After being glued to the T.V. for weeks, my heart breaking with every image of another dog trapped on an innudated porch, or swimming after Ann Curry's boat, I had traveled down to New Orleans as soon as I could get off work.... I camped for a week in a Winn Dixie parking lot with other animal rescuers and on my last day I met Beulah at a make shift triage center (otherwise known as an defunct gas station). I had never seen a more vulnerable, pathetic sight. Beulah was rooting around for anything she could find to eat, including paper and pebbles.

We had to load her on a tractor trailer to take her 2 hours away to a vet. She tried to howl, she didn't want us to leave her all alone again, but it came out as a croak... her vocal cords were too dehydrated from weeks of barking fruitlessly, and no water.

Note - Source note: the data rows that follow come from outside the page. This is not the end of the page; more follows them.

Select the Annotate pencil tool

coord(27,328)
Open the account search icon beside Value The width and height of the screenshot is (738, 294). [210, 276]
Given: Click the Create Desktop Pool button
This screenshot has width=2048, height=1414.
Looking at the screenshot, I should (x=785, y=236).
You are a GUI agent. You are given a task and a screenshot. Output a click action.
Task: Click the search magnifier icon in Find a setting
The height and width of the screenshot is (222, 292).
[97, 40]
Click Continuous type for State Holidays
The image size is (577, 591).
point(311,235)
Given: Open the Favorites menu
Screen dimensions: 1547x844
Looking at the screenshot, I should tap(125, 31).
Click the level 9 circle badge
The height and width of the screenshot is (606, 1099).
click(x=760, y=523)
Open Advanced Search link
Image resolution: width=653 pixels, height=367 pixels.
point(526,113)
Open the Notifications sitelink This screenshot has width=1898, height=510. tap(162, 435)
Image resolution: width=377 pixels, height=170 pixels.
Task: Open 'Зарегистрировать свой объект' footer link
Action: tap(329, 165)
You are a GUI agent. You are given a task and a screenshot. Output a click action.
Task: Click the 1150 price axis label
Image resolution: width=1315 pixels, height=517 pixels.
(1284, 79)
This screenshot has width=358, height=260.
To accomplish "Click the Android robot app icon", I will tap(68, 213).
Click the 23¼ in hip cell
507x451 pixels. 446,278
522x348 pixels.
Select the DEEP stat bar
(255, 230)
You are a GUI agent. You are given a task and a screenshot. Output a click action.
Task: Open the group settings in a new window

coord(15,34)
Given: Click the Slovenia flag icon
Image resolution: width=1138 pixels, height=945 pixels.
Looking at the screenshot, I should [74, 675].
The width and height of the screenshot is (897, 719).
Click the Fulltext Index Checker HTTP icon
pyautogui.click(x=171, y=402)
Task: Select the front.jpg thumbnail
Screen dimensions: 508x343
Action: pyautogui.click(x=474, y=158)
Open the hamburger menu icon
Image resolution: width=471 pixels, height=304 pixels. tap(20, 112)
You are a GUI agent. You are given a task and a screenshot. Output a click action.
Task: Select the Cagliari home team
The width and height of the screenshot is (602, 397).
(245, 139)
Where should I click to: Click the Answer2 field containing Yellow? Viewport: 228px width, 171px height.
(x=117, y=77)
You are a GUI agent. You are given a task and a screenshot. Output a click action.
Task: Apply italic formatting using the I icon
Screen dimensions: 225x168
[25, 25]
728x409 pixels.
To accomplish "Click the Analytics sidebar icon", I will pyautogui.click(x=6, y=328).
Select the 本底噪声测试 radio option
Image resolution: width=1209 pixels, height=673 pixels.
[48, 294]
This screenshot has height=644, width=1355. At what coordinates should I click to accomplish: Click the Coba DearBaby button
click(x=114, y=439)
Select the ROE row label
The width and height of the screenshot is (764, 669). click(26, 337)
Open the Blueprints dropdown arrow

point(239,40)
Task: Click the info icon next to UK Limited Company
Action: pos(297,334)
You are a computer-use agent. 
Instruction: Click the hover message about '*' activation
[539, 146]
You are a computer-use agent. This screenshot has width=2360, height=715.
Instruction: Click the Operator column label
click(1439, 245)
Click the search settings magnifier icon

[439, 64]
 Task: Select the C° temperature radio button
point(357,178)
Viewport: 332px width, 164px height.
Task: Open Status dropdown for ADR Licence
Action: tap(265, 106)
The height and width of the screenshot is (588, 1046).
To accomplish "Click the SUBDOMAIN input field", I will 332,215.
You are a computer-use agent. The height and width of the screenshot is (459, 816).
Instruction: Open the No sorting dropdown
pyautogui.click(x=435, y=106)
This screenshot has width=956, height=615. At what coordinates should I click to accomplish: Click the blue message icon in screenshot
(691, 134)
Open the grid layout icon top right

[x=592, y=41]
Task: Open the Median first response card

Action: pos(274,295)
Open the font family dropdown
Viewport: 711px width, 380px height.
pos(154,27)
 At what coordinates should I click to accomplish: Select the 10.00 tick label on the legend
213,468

As determined as I had been NOT to return home with an animal, I could not turn my back on this dog. My family was less than pleased that I now had THREE dogs, and this one had heart worms, along with 4 different other kinds of parasites, and needed thousands of dollars of treatment that would take 6 months to make her better. She has no front teeth (I think from trying to gnaw her way out of the house)

But other than that there are few lasting scars from Katrina and her life before Katrina (which I do have reason to believe was not great). We did leave a note on the house for the owners and I was never contacted. Had I been contacted, they would have to sue me for her return. And even then....

SOooooo.... this brings us to today. For the past 4 years, Beulah has been living the life of Riley. She is my "heart dog", the special one, the soul mate of dogs. She sleeps by my head, and her snores and farts are as welcome as a fresh spring breeze. That's how much I love her.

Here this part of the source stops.